Wednesday, October 27, 2010



David Brooks in The New York Times:

"I’m totally confused about what the political impact of Stewart-stock and Colbert-palooza will be. On the one hand, watching their shows I get the impression they are generally mainstream liberals. On the other hand I do think their shows are unintentionally conservative. Just as the show '60 Minutes' sends the collective message that political institutions are corrupt, so the Comedy Central shows send the message that politicians are buffoons. Both messages undermine faith in political action and public sector endeavor and so cut right against the intentions of their founders."

The only time I've admired either of these guys was during Colbert's speech at the White House correspondent's dinner... but even then, it's hard to accept that some political project exists behind the irony.

Saturday, October 23, 2010

This guy is wrong. Drunk driving laws create a climate of fear that prevents people from driving drunk. I'd rather live in a world with clearly defined limits (like .08) than in constant fear that my driving is too "erratic" in the eyes of a random police officer.
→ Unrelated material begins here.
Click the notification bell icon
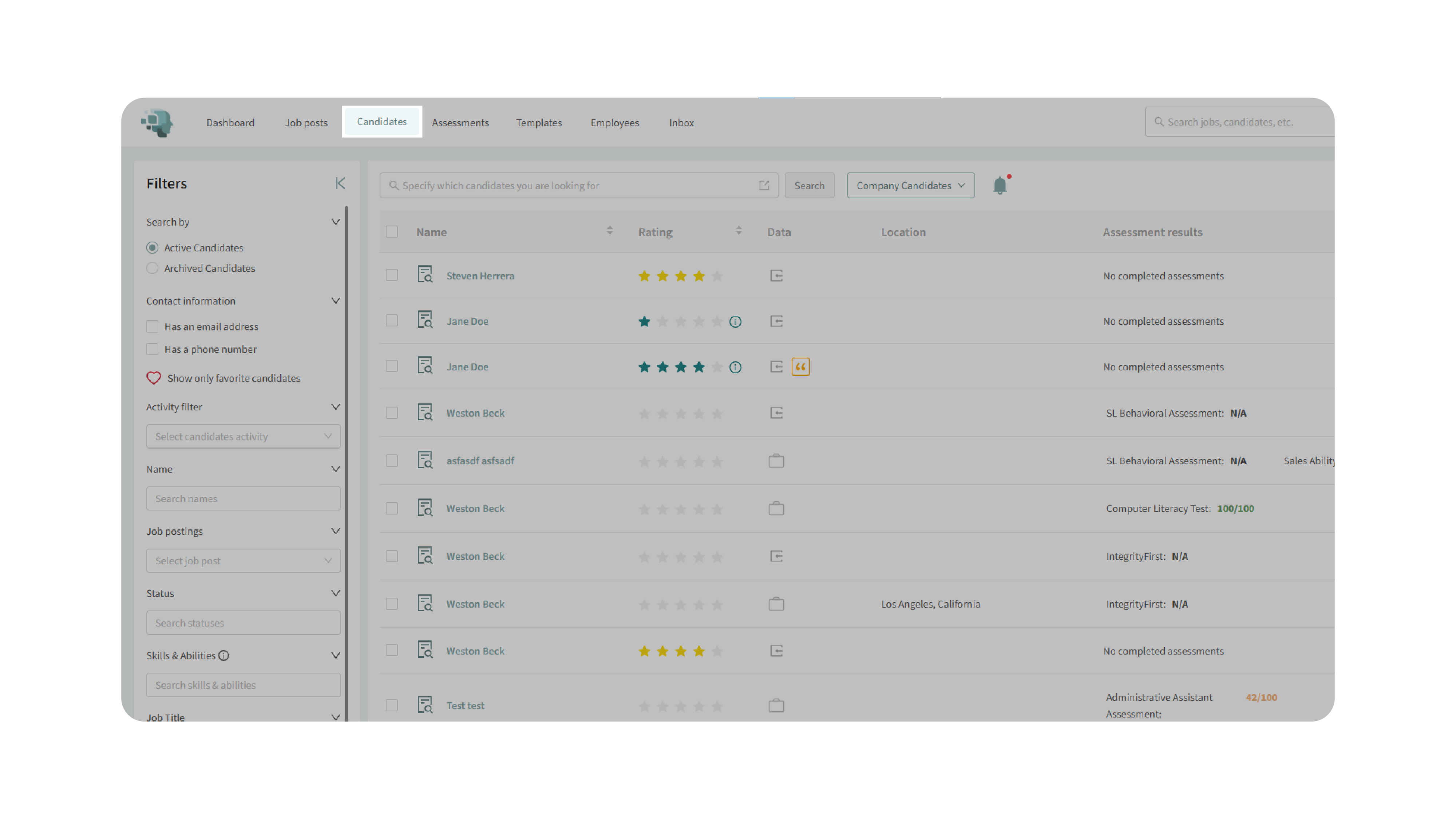Viewport: 1456px width, 819px height. (x=999, y=185)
I especially liked this line: "Bill Lewis, head of the Texas chapter of Mothers Against Drunk Driving, agreed."

Bill Lewis must appreciate the rhetorical value of "Mothers."

Yesterday I read a couple of chapters from Martha Nussbaum's Poetic Justice. I’m not sure I agree with Nussbaum’s claim that literature’s ability, through “identification and emotional reaction,” to “cut through [one's] self-protective strategems” ought to be “palatable” or “pleasurable” (6).

For me, a good book or film is a harrowing, painful experience. Indeed, if a “novel constructs a paradigm of a style of ethical reasoning” that generates “potentially universalizable concrete prescriptions,” it cannot function as mere entertainment; it needs to break down its reader and inflict the pain of a new awareness, like an ethical boot camp (8).

A poetic kind of justice must punish readers if it is to have any motivational efficacy; otherwise, isn’t Nussbaum talking about something as brief, flighty, and forgettable as so many bad poems?

This argument reminds me of film historian Scott MacDonald's discussion of a political kind of spectatorship. MacDonald talks about a way of watching challenging, often boring, critical/avant-garde films (Adventures in Perception, 2009). The films he mentions are only political if the audience informally challenges each other to experience something new; sticking it out in the theater, talking about it afterward, but most importantly of all, paying attention. Few watch these kinds of films, especially because the escapism of Netflix is so much easier. Poetic justice in the cinema, therefore, remains a distant hope (especially if you ask Ray Carney about it).